**PROBLEM TO SOLVE**
Anywhere the string "VESELA" shows up in the listing below, copy the line it is in.

**EXERCISE DATA**
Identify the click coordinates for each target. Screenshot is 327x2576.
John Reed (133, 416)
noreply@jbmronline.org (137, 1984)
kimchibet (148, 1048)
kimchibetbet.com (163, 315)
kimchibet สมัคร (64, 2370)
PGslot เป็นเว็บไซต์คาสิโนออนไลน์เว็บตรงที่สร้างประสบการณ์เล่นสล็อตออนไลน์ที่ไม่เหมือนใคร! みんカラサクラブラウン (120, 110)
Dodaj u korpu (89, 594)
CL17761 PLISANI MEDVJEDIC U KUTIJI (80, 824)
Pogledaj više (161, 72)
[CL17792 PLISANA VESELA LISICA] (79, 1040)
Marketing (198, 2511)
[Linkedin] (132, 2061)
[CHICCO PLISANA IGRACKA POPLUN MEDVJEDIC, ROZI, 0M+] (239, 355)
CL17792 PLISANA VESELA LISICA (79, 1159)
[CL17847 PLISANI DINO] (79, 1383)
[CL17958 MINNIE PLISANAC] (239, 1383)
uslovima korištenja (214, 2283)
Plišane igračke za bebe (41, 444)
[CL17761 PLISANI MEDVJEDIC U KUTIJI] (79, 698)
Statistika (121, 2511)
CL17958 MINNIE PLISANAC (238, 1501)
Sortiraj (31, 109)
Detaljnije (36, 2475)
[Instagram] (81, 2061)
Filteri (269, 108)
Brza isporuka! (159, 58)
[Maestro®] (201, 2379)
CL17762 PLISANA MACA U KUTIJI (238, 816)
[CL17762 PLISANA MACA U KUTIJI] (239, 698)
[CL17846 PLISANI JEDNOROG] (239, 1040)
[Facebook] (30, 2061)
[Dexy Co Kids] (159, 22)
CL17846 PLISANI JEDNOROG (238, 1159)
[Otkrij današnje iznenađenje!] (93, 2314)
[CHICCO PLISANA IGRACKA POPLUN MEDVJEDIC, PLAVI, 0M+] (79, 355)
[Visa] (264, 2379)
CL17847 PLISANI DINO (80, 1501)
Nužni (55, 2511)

**OUTPUT FOR THIS EXERCISE**
[CL17792 PLISANA VESELA LISICA] (79, 1040)
CL17792 PLISANA VESELA LISICA (79, 1159)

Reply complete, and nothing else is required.